GOAL OF THE EXERCISE:
Beginning with the line that holds "640x547 pixels.", copy each line to the end of the records exactly, except the pictures.

DATA RECORDS:
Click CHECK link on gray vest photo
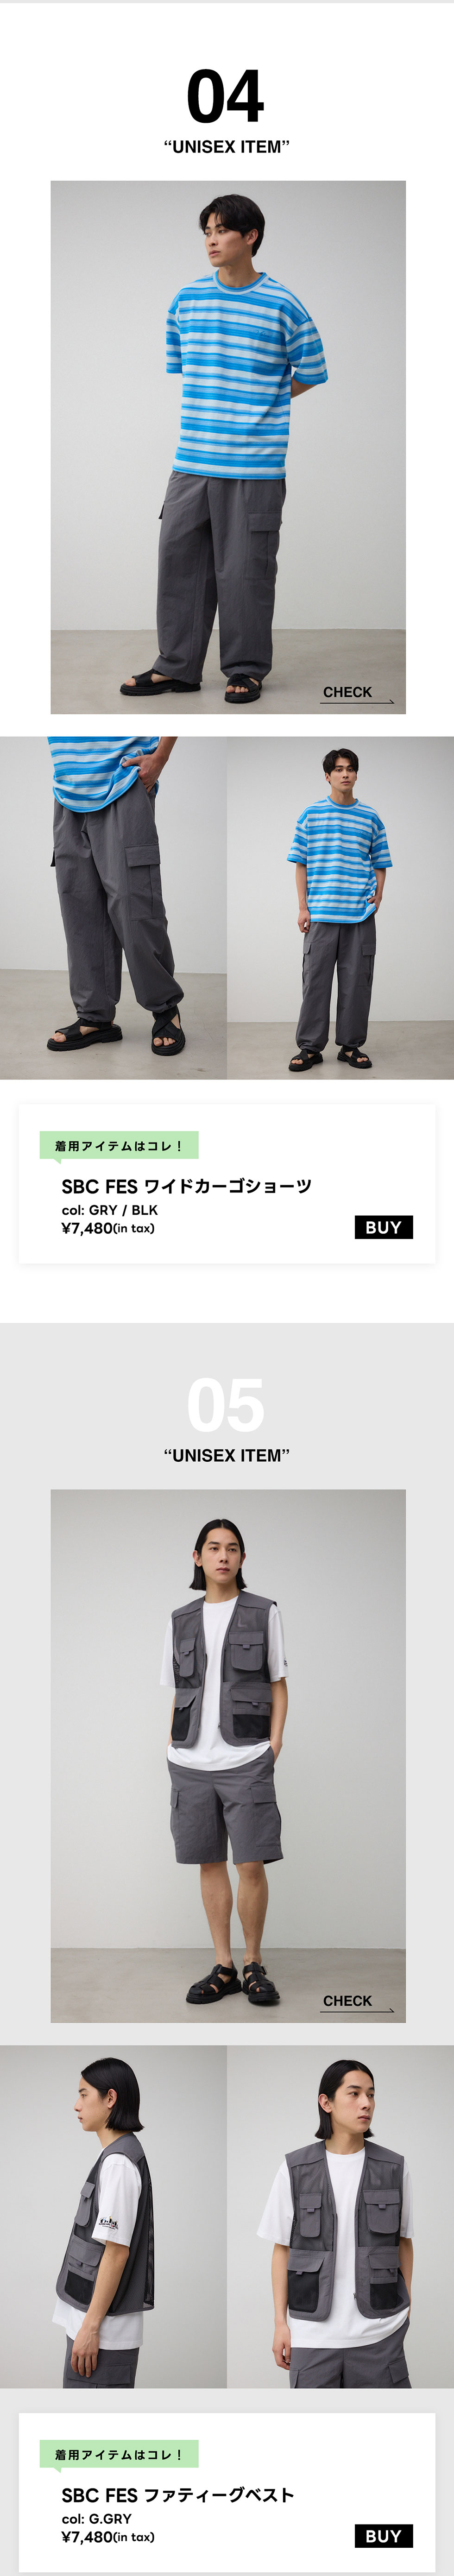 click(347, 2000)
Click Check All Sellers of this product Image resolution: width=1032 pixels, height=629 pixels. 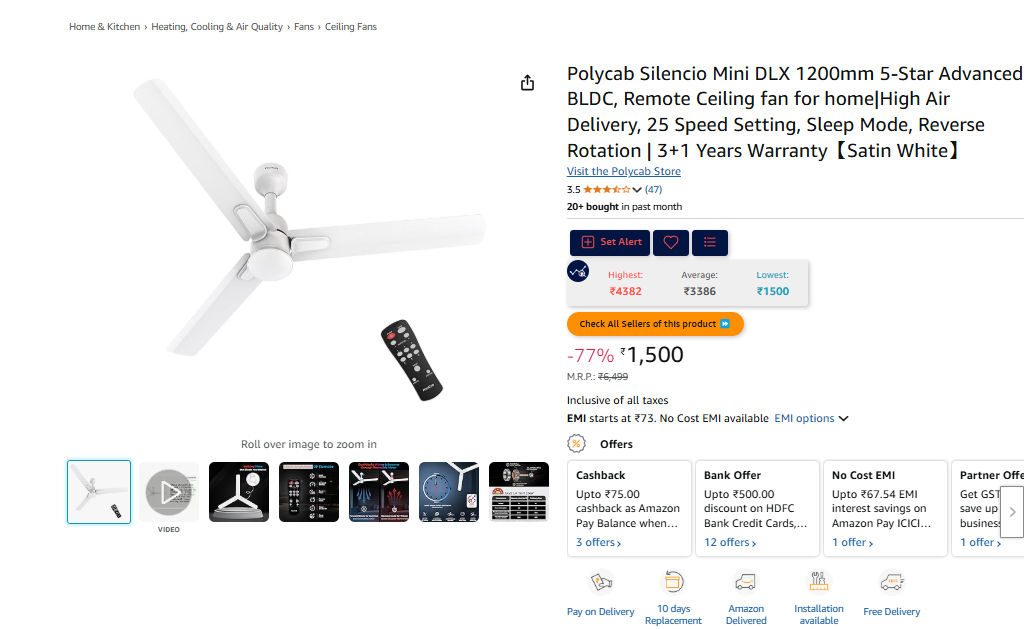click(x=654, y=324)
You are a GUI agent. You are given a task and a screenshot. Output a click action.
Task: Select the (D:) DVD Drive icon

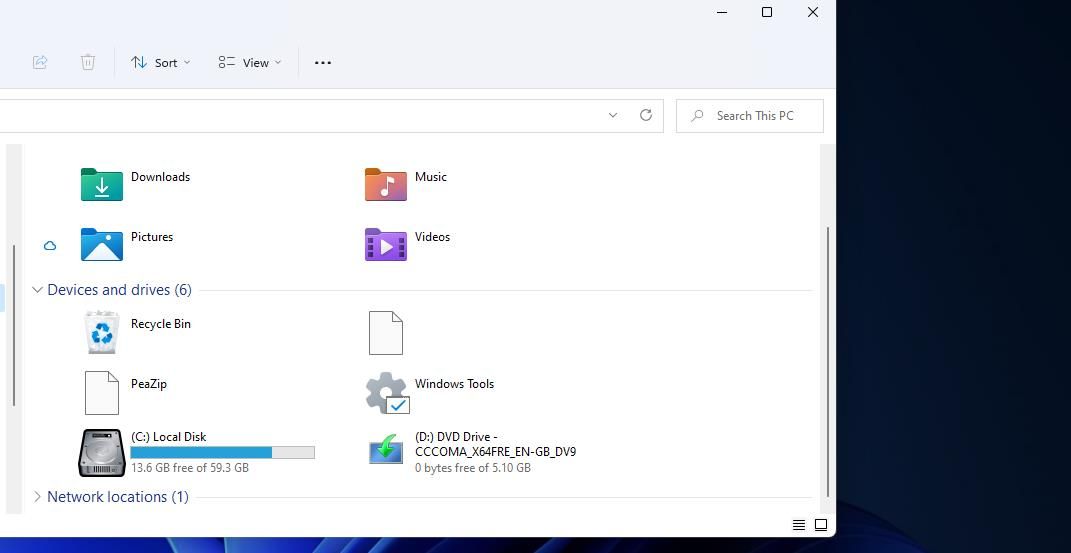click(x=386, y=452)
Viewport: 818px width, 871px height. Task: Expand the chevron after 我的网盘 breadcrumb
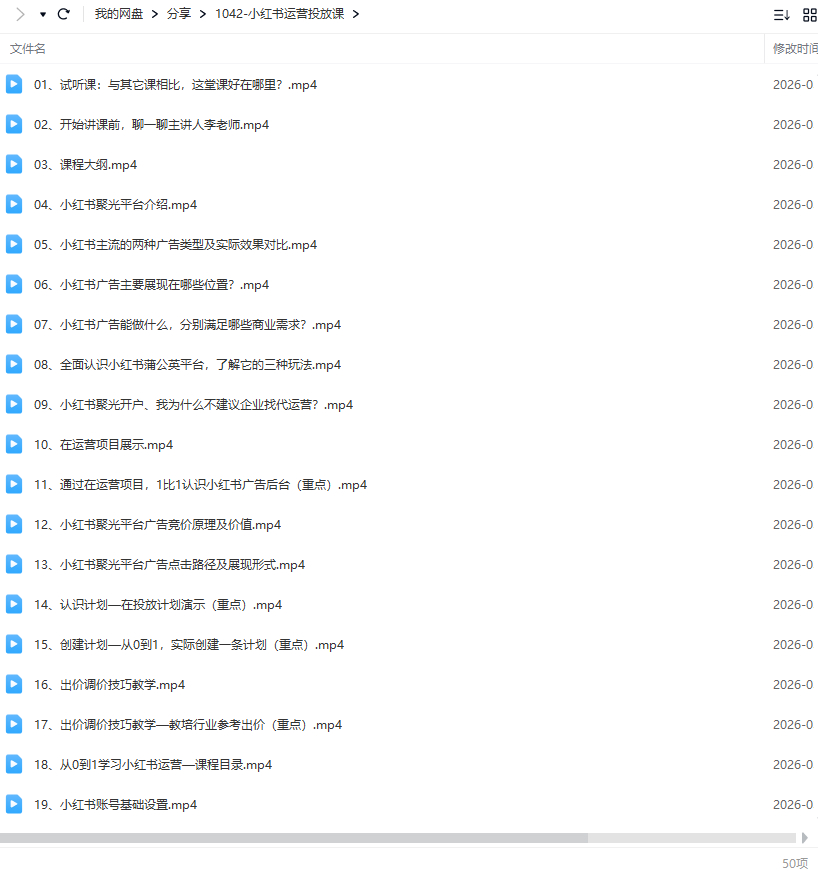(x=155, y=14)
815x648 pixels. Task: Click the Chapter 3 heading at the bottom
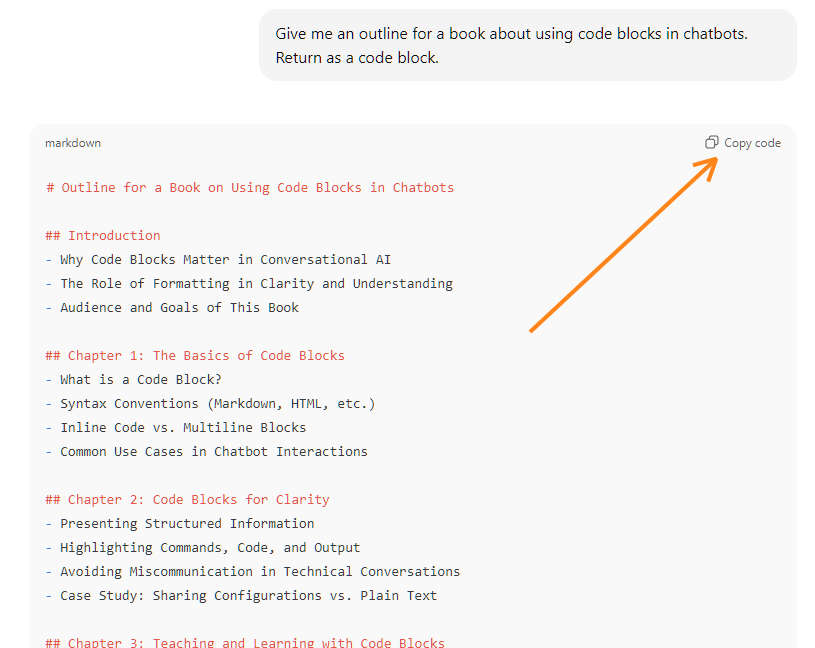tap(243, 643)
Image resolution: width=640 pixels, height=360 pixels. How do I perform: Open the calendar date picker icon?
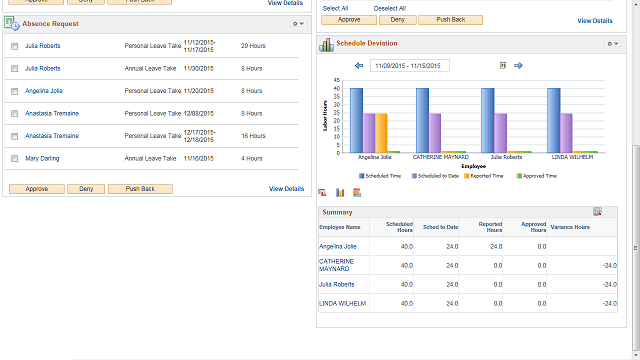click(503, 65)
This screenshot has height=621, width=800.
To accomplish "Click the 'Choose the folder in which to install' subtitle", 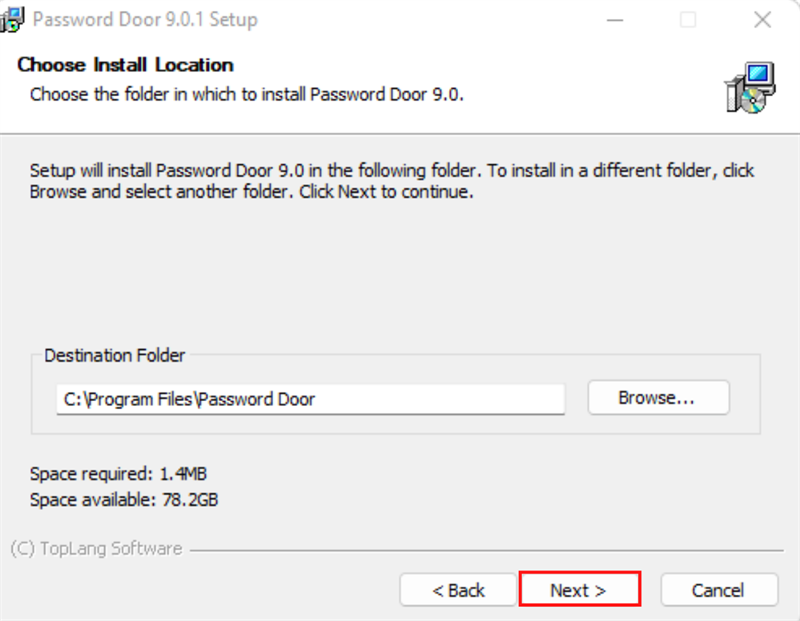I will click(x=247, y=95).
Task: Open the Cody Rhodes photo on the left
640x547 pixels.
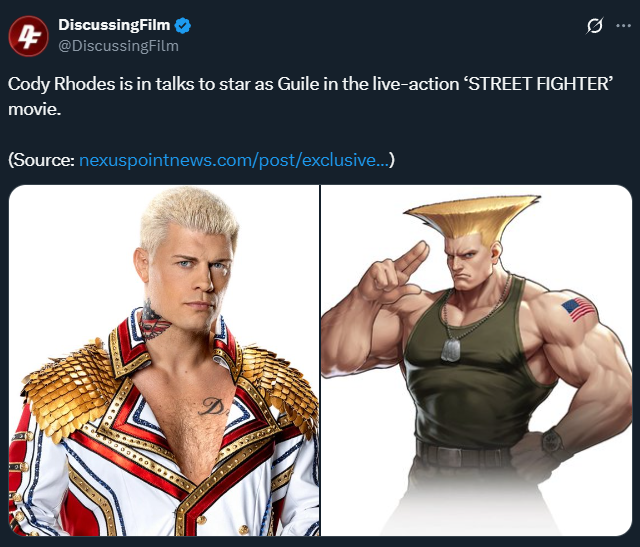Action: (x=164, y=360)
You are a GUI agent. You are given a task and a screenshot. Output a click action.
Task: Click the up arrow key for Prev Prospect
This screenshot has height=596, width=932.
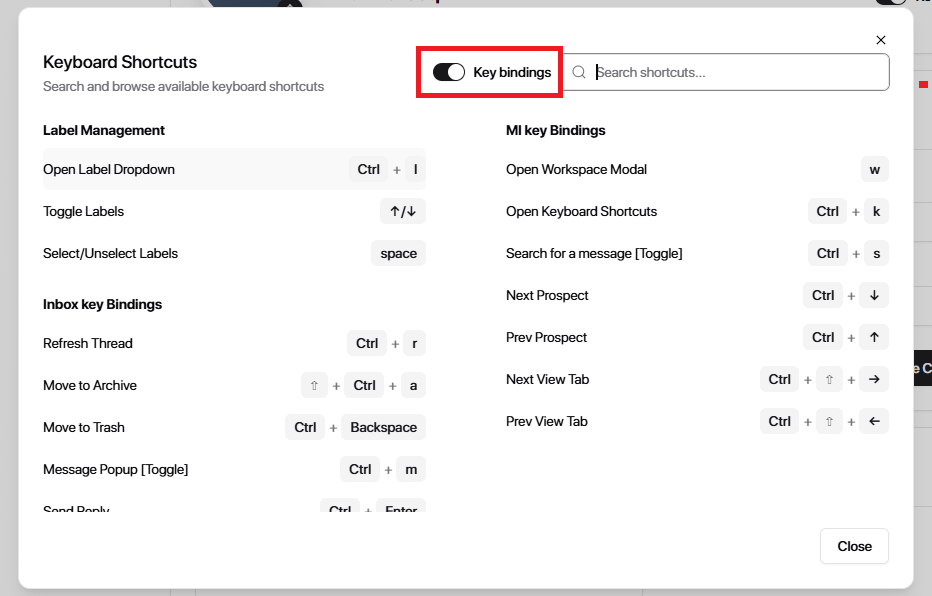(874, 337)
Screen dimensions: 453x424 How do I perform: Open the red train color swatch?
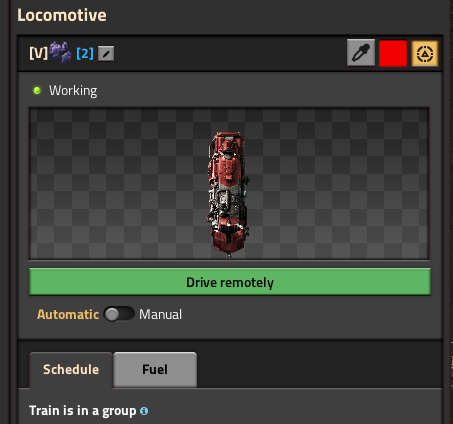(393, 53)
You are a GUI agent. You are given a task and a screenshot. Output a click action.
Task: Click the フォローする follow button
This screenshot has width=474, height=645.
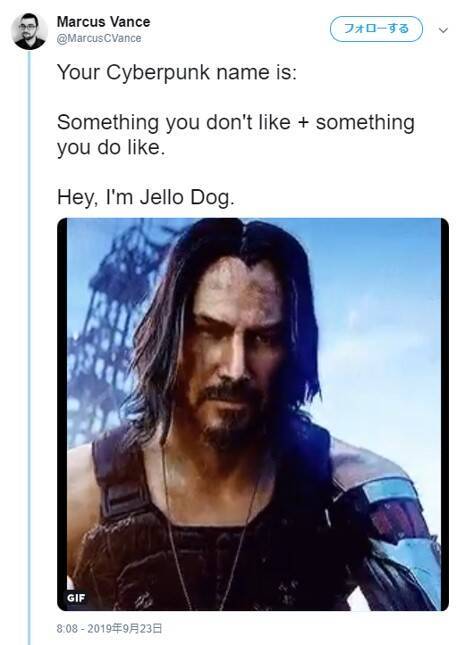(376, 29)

SOLUTION:
640x547 pixels.
Action: (x=164, y=360)
You are a GUI agent. You are given a task and a screenshot. Output a click action.
Task: Click the up arrow key for Prev Prospect
This screenshot has height=596, width=932.
(874, 337)
Screen dimensions: 453x424 How do I perform: Open the red train color swatch?
(393, 53)
You are a GUI agent. You are given a task and a screenshot. Output a click action.
Task: Click the フォローする follow button
This screenshot has width=474, height=645.
(376, 29)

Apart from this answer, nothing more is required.